In the most recent edition of The Red Hand Files, Cave again takes aims against "cancel culture," especially what he sees as its "refusal to engage with uncomfortable ideas" and "asphyxiating effect on the creative soul of a society." Cancel culture, he writes, "is mercy's antithesis," an impulse that combines the worst aspects of religious fervor and ideological certitude.
Political correctness has grown to become the unhappiest religion in the world. Its once honourable attempt to reimagine our society in a more equitable way now embodies all the worst aspects that religion has to offer (and none of the beauty) — moral certainty and self-righteousness shorn even of the capacity for redemption. It has become quite literally, bad religion run amuck.
Cancel culture's refusal to engage with uncomfortable ideas has an asphyxiating effect on the creative soul of a society.

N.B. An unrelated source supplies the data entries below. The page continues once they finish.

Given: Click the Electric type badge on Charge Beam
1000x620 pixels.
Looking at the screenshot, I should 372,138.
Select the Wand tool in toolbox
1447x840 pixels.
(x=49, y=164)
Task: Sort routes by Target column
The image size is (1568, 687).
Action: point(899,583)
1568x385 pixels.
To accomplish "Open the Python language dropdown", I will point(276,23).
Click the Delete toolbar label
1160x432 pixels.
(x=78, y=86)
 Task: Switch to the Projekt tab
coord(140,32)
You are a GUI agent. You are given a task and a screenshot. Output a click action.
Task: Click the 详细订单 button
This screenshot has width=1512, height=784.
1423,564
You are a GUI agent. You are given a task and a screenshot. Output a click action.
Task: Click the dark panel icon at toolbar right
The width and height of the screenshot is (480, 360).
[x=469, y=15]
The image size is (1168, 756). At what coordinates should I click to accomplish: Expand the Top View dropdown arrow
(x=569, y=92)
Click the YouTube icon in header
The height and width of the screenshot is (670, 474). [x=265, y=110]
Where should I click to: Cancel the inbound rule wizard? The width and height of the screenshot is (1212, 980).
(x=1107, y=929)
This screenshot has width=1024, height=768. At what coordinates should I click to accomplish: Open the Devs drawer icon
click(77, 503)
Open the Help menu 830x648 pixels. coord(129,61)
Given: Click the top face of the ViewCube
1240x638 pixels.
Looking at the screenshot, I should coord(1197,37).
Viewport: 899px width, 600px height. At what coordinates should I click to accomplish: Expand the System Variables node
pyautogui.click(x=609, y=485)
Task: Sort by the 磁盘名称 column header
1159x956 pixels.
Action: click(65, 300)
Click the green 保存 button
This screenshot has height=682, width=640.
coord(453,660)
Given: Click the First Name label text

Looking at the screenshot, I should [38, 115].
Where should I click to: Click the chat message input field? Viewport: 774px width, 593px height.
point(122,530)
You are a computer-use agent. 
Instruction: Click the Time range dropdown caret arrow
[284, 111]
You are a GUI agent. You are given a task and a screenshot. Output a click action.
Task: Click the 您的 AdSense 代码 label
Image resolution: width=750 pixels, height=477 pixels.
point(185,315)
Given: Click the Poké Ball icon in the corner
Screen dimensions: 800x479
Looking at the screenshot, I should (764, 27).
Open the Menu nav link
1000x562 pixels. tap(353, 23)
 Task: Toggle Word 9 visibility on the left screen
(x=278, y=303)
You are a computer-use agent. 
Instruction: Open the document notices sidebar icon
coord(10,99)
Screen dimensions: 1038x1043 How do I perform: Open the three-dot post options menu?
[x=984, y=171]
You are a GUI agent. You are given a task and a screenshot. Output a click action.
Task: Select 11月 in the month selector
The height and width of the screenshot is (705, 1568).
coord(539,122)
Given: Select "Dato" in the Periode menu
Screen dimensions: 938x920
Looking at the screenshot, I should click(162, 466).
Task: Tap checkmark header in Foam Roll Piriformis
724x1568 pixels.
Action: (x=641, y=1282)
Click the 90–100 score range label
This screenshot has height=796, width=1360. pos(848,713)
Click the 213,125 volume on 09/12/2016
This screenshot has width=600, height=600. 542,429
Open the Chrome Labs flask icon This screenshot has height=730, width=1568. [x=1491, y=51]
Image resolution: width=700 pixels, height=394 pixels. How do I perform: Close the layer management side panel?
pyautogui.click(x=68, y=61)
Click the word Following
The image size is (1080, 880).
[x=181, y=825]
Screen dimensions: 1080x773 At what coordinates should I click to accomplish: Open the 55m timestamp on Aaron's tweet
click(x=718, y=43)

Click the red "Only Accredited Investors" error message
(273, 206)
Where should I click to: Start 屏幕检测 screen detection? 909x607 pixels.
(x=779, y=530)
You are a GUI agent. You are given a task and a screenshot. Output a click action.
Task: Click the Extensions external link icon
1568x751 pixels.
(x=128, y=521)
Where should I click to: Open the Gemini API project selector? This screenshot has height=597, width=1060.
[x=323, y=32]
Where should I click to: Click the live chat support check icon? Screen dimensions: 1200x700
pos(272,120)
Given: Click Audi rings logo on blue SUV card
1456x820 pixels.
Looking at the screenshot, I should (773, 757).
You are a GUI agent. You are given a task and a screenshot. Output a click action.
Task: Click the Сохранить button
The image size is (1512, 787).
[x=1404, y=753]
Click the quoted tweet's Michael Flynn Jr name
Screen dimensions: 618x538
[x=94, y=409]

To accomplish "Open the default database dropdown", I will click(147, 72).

Compassion is the primary experience — the heart event — out of which emerges the genius and generosity of the imagination. Creativity is an act of love that can knock up against our most foundational beliefs, and in doing so brings forth fresh ways of seeing the world. This is both the function and glory of art and ideas. A force that finds its meaning in the cancellation of these difficult ideas hampers the creative spirit of a society and strikes at the complex and diverse nature of its culture.
Cave, whose music, novels, and other writings often explore themes of violence, death, and guilt, has become a reliable defender of absolute creative freedom in an age that seems to increasingly embrace ideological and political conformity. Born in 1957 and long on the fringes of mainstream acceptance, he is a survivor of battles over indecency and censorship waged in the 1980s and 1990s who has managed to become not just a critical darling but something of a wise elder (in 2017, he was even inducted into the Order of Australia). He remains idealistic in the face of cancel culture, writing "we are a culture in transition, and it may be that we are heading toward a more equal society" even as he forcefully champions free speech and free thought in an age of conformity.